Thoughts, opinions, Anybody?


----------



## Urban Forester (Jul 29, 2011)

a newer tree in transplant shock. Judging from the condition of the lawn it appears that it may not have gotten any water in 2011.


----------



## Jace (Jul 29, 2011)

LOL, that's about right....

Actually, that particular tree was planted about 3-4 years ago. The lawn hasn't been watered(hot & no rain) at all because Bermuda has taken over most of my lawn in the last few years, so I'm killing most of it out, and am sewing Falcon V in around mid to late September. Atleast that's the plan anyway...

I have watered the tree dripline and beyond weekly (about a 8-10' dia spread)


----------



## ATH (Jul 29, 2011)

I don't think that is chlorosis due to lack of nutrient. Nutrient deficiencies keep the veins green and the rest of the leaf looses color. That second picture pretty clearly shows the reverse. It may be worth sending in a tissue sample to the lab for a nutrient analysis.

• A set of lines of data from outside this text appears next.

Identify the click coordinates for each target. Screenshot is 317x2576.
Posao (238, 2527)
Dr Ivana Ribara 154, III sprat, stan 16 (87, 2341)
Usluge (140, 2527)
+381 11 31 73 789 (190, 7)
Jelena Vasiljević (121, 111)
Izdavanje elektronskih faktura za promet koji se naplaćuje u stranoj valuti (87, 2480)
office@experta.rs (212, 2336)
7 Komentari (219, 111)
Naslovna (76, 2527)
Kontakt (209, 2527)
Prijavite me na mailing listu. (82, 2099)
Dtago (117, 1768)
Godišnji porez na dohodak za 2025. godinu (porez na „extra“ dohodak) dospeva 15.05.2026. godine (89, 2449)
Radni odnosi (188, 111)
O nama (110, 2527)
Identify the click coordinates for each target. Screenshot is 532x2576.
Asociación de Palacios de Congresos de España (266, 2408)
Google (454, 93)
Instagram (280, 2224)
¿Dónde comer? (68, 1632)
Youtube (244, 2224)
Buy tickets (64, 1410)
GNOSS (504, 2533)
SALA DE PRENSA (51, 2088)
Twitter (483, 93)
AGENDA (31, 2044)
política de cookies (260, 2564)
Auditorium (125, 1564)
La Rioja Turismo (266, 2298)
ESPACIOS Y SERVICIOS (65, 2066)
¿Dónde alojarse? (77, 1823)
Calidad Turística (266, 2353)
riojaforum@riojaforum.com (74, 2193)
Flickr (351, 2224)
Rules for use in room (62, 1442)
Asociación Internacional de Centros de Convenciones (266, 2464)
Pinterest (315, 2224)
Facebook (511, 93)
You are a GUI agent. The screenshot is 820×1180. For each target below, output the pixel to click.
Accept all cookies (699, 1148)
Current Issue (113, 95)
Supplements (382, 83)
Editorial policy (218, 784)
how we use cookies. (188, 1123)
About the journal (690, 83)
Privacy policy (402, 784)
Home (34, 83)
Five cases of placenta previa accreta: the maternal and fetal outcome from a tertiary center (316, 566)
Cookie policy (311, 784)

Also, as a side note, maganese deficiency is far more common than iron deficiency in the red maples...but that does not mean it can't be iron.


----------



## Jace (Jul 29, 2011)

ATH said:


> I don't think that is chlorosis due to lack of nutrient. Nutrient deficiencies keep the veins green and the rest of the leaf looses color. That second picture pretty clearly shows the reverse. It may be worth sending in a tissue sample to the lab for a nutrient analysis.
> 
> Also, as a side note, maganese deficiency is far more common than iron deficiency in the red maples...but that does not mean it can't be iron.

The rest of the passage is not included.